Why didn’t I just include this in the library as it is? Mostly because it has a serious performance issue. Let’s say you’re going to generate 100 points of 4-octave noise per frame. The way the implementation above works, in addition to the 400 calls to inoise8/inoise16 that would happen, there would be 1200 8 or 16 bit multiplies (at 2 cycles for the 8bit multiplies, that’d be 2400 cycles, or 300µs). Not only that, but you’d have 400 passes through setting up, running, and exiting a loop, which has its own overhead.
Here’s what I’m playing with in my own code that i’m using to tune/explore the noise functions more, where x,y, and z are my coordinates, which are managed outside the function, adj is my scaling for x/y point spacing, NX/NY are the width/height of my grid.
void fillnoise(int nOctaves) {
// local versions of adj adn x,y,z so I can mutilate them
uint32_t ladj = adj;
uint32_t lz = z;
uint32_t lx = x;
uint32_t ly = y;
for(int o = 0; o < nOctaves; o++) {
for(int i = 0, iadj=0; i < NX; i++, iadj+=ladj) {
for(int j = 0, jadj=0; j < NY; j++, jadj+=ladj) {
uint8_t accum = inoise8(lx + iadj,ly + jadj,lz)>>o;
if(o > 0) { accum = qadd8(noise[i][j],accum); }
noise[i][j] = accum;
}
}
// scale up our indexing values
ladj <<= 1;
lx <<= 1;
ly <<= 1;
lz <<= 1;
}
z += spd;
}
So with this function, and the example above, there’s still going to be 400 calls to inoise8 (no way around that one, sadly). However, in this version, i’m basically filling in my noise matrix one octave at a time, rather than filling each point in the matrix once with a 4-octave noise value. There’s a number of optimizations worth digging into that help minimize the rest of the math.
The first is how i’m adjusting the co-ordinates to pass into the noise function. A first pass implementation for this might look something like:
for(int o = 0; o < nOctaves; o++) {
for(int i = 0; i < NX; i++) {
for(int j = 0; j < NY; j++) {
uint8_t accum = inoise8((x+(iadj))(2^o), (y+(jadj))(2^o),z*(2^o))>>o;
}
}
}
(note, just including the calls to the noise functions above. Of course, that loop above will end up generating 5 multiplies and 3 power functions for each point for each octave. Or, 2000 multiplies and 900 powerfunctions. (And for completeness, 800 additions - giving us a total of 3700 math operations, not including the loop control functions)
So, how can things be pulled out? First off, we know what we really want is, for each point we’re computing in the inner loops, are x/y values that are adjusted as we walk across the matrix.

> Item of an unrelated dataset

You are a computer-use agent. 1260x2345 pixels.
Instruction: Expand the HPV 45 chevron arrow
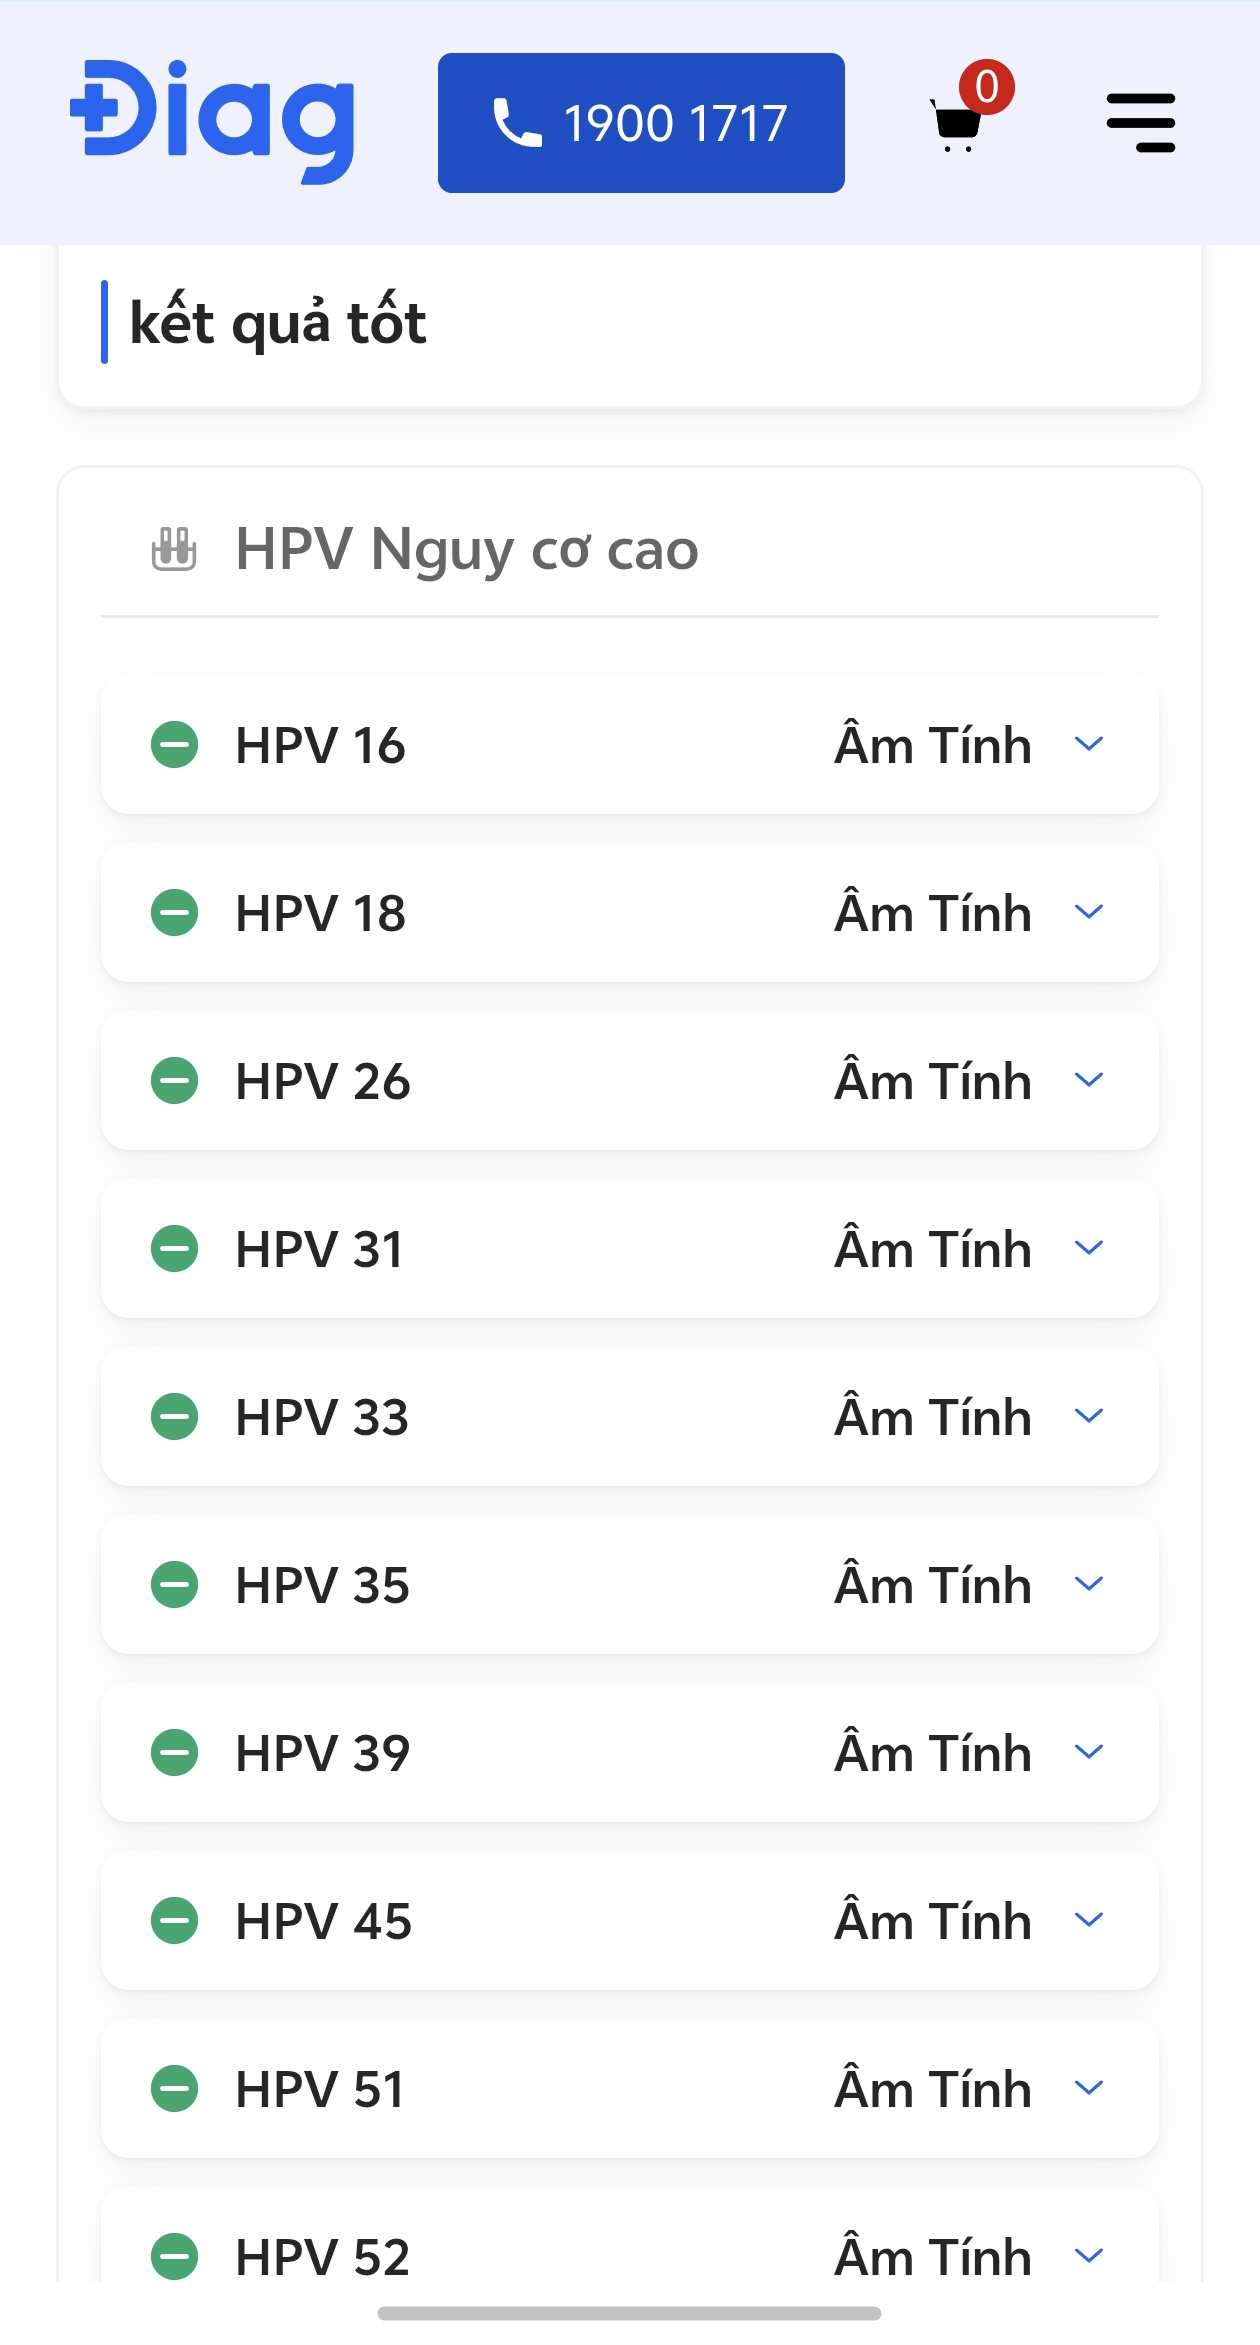click(x=1088, y=1920)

So, for example, (0,0) == (x,y), (1,0) == (x+adj,y), (2,0) == (x+2*adj,y), etc… We can get rid of the multiply and turn it into an add by keeping a separate value tracking the current “value to add” - and that gives us:
uint32_t ladj = adj;
for(int o = 0; o < nOctaves; o++) {
for(int i = 0, iadj=0; i < NX; i++,iadj+=ladj) {
for(int j = 0, jadj=0; j < NY; j++,iadj+=ladj) {
uint8_t accum = inoise8((x+(iadj))(2^o), (y+(jadj))(2^o),z*(2^o))>>o;
}
}
}
Now we’re at 1200 multiplies, 900 power function calls, our 800 original additions, 400 additions to jadj, but only (assuming a 10x10 grid), 40 additions to iadj for a total of 1240 additions. Still at 3340 math operations, however additions are often far cheaper than multiplies, especially on the avr.
Still, though - lots of multiplies in there. What more can be done? Remember from math classes that Z * (A + B) === ZA * ZB? If we do that here, we see something like (x * 2^o) + (iadj * 2^o) for each of our coordinates. 2^o is basically a power of 2 - when octave is 0, that’ll ahve the value 1, when octave is 1, the value will be 2, when octave is 2, the value will be 4, etc… but basically, it’s just doubling it. Well, what if we just adjusted our base x,y,z and adjustment values once per octave, then?
uint32_t ladj=adj,lx=x,ly=y,lz=z;
for(int o = 0; o < nOctaves; o++) {
for(int i = 0, iadj=0; i < NX; i++,iadj+=ladj) {
for(int j = 0, jadj=0; j < NY; j++,iadj+=ladj) {
uint8_t accum = inoise8(lx + iadj, ly + jadj, lz)>>o;
}
}
ladj *= 2;
lx *= 2;
ly *= 2;
lz *= 2;
}
Et voila. We still have our 800 basic additions, our 440 additions for adjusting iadj/jadj, but now only 16 multiplies (4 per octave) for each of our ladj, lx, ly, and lz values.
That is much much much nicer, isn’t it?